With “(F)unfair,” which started on July 22 and runs through Aug. 7 at Billings Middle School in Seattle, audiences are invited to a “surreal, dysfunctional carnival.” They can play fair games, eat fair food and interact with the various carnival performers–played by actors–to learn more about their stories. Audience members also come to learn that the rules governing this slightly off-kilter world are not quite what they seem.

“There are some unfair aspects of this world, and there are ways in the show that the audience is invited to help change the rules and transform the world of these characters,” said Nick O’Leary, the director of “(F)unfair.”

The concept for “(F)unfair” came out of a 2018 workshop hosted by Playable Theatre, the nonprofit Pearce founded at Northeastern to help produce interactive live performances.
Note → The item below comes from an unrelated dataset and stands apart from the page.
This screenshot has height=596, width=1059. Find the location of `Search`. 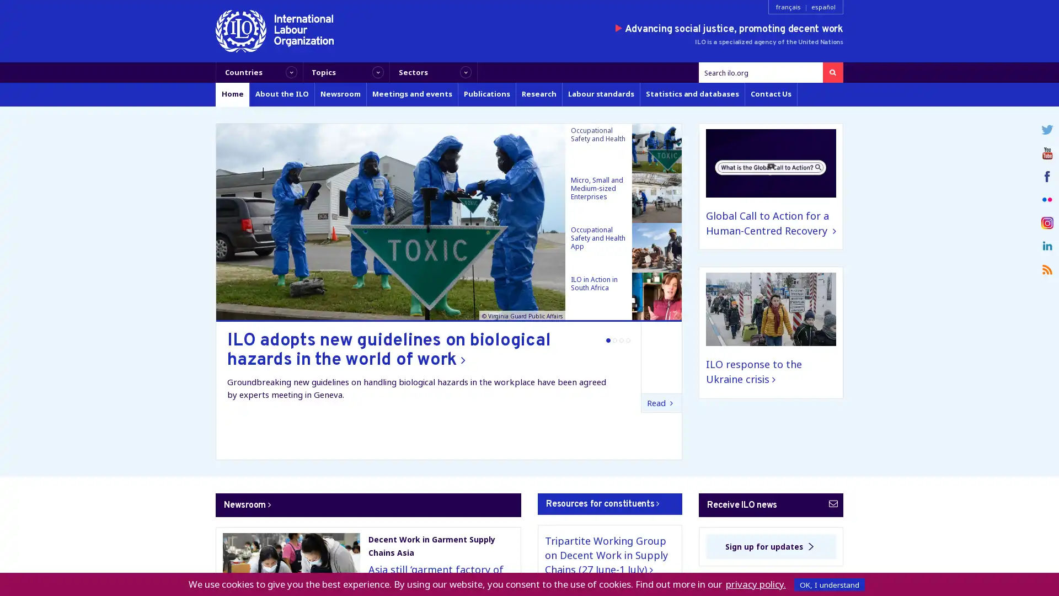

Search is located at coordinates (832, 72).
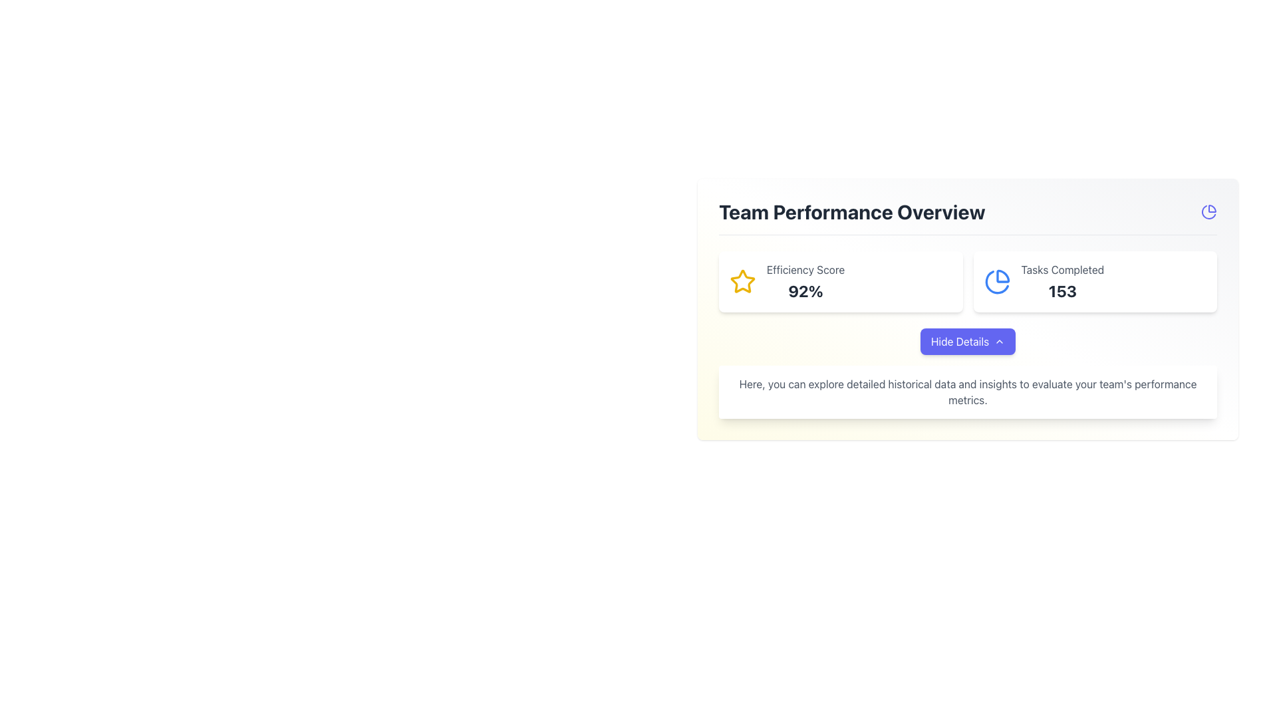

As part of the workshop, Pearce organized a game jam that tasked teams with generating ideas for immersive theater concepts under the general theme of “agency.”

“Our group sat down, and I was like, ‘I would like to do something about Bernie Sanders, Scandinavian socialism, broken capitalism,’” Pearce said. “Nick O’Leary, who is the director working on the project and who I had never met before, said, ‘How about a carnival?’ … Everyone just looked at each other and went, ‘That’s it.’ It was the fastest brainstorming session I’ve ever had.”

“(F)unfair” involves all the midway games and fair food one would expect at a summer fun fair. Photo Courtesy of Brett Love

Coming out of the workshop, Pearce and O’Leary, a New York-based theater director and board member of the Playable Theatre, were excited about where they could take the concept for this funfair-themed experience. In 2019, O’Leary pitched the idea to Dacha Theatre, which agreed to put on the show in summer 2020. Due to the COVID-19 pandemic, the show was delayed several times before its summer 2022 run.

Designing an interactive live experience like “(F)unfair” is entirely different from directing a traditional play. Since participants can move around the space freely and engage with it in any number of ways, Pearce, O’Leary and their team had to create an overarching story that is intentionally designed but flexible enough in the details and moment to moment experience to bend with the audience.

“A lot of [it] comes down to managing the audience and their expectations and curating out of them the participation that we’re looking for,” O’Leary said.

Pearce and O’Leary have taken the concept of “agency” and built it into the structure of the funfair. Throughout the experience, audience members will have the chance to vote on suggestions for how to change the carnival put forward by the fair workers. It’s one of the only ways the whole audience gets to work together, and O’Leary hopes it provokes a conversation that goes beyond the fairgrounds.

“When we live in a world that is struggling with massive inequality, with dysfunctional capitalism, with a failure to address basic human needs, the show invites us to take a step back in our world and think about those systems, how they work and how they could work differently if we were to open our imagination up to that,” O’Leary said.

“(F)unfair” is Pearce’s first experience with immersive theater, and she is already eager to do more.

“As someone who’s worked in computing and AI … and online game design, working on this show the last couple of months has just reinforced that people are so much better at storytelling than machines,” Pearce said. “I see these actors and they’re so much better than computer-generated characters. They’re funnier, they’re more interesting, they’re more responsive and they have real intelligence, not artificial intelligence.”

In 2005, Pearce got involved with Indiecade, an independent games festival held in the U.K. At the time, indie games were still finding their footing in the industry, but Pearce knew they would become small but powerful players.

“I bet the farm on indie games,” Pearce said. “That was a pretty good call on my part. Now, I’m betting the farm on this.”